**What you need to do:**
Repeat word for word the stretch of the Ktunaxa excerpt from "Peter R Grant, counsel" through "a proportionality analysis.".

**Excerpt:**
The facts, in brief, are as follows: Glacier Resorts want to build a ski resort on a plot of Crown land. The Ktunaxa Nation claim that they have a spiritual connection to this plot of land (which they call Qat’muk), and that building a ski resort there would destroy that spiritual connection. The Minister of Forests, Lands, & Natural Resources approved Glacier Resorts’ proposal to build the ski resort. The Minister considered the Ktunaxa’s right to religious practices under section 35 of the Constitution, but there was some doubt as to whether the Minister properly considered the Ktunaxa’s section 2a right to religious freedom in our Charter. The Ktunaxa appealed the Minister’s decision. They lost at trial and on appeal to the British Columbia Court of Appeal.

I have already written about the British Columbia Court of Appeal decision here. In that article, I argued that the BCCA judge’s decision to dismiss the Ktunaxa freedom of religion claim (by excluding such a claim to sacred land from the initial scope of section 2a) was wrong for two reasons:

  1. The holding is doctrinally inconsistent with section 2a jurisprudence, which has been built upon an expansive interpretation of religious claims, limiting them only after allowing the claim in through section 1 of the Charter; and,
  2. The holding is problematic for policy reasons: it does not consider the unique nature of Aboriginal spirituality and its connection to land, and, by ignoring this unique nature, essentially excludes Aboriginal spirituality as a religious claim from Charter protection.

This Charter question has been framed before the Supreme Court in the following way: should section 2a of the Charter allow in religious claims that seek protection for sacred land and/or religious claims that may infringe on the rights of others (i.e. developers building on Crown land)?

There are three additional issues before the SCC:

  • How section 35’s protection of Aboriginal rights should interact with section 2a’s protection of religious freedom where both sections are engaged;
  • Whether the Crown’s consultation in this case was adequate; and
  • How the standard of review (correctness or reasonableness) should be applied in this case.

All nine judges—including the new appointee, Justice Rowe—were in attendance.

The Argument of the Appellants (Ktunaxa Nation)

Peter R Grant, counsel for the Appellant, opened with a number of historical examples of Aboriginal people being forced to choose between those rights protected under the Charter (like the right to vote) or keeping their Indian status. Grant posited that this case is similarly about Aboriginal people being told by the government that their religious practices are less worthy of Charter protection than other Canadians.

The Appellants’ position on the Charter issue was that the lower courts incorrectly put internal limits on section 2a (by saying that section 2a did not protect a right like this one), instead of allowing the claim within 2a and then weighing the different values at stake under a proportionality analysis.

**Stored data:**
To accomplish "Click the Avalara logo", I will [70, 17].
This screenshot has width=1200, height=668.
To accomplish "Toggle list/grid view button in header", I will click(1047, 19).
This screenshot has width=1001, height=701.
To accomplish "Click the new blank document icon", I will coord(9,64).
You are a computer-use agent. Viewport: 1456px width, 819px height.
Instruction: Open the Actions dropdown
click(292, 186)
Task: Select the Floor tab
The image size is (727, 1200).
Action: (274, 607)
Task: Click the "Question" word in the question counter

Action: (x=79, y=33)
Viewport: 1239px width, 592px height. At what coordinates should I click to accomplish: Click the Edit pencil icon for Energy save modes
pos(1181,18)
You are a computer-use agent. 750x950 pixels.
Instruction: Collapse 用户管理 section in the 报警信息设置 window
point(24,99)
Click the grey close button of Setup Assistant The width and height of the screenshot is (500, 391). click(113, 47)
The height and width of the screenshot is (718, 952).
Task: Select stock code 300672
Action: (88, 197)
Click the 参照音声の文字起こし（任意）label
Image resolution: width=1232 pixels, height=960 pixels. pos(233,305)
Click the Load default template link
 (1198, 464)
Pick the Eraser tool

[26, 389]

**Task result:**
Peter R Grant, counsel for the Appellant, opened with a number of historical examples of Aboriginal people being forced to choose between those rights protected under the Charter (like the right to vote) or keeping their Indian status. Grant posited that this case is similarly about Aboriginal people being told by the government that their religious practices are less worthy of Charter protection than other Canadians.

The Appellants’ position on the Charter issue was that the lower courts incorrectly put internal limits on section 2a (by saying that section 2a did not protect a right like this one), instead of allowing the claim within 2a and then weighing the different values at stake under a proportionality analysis.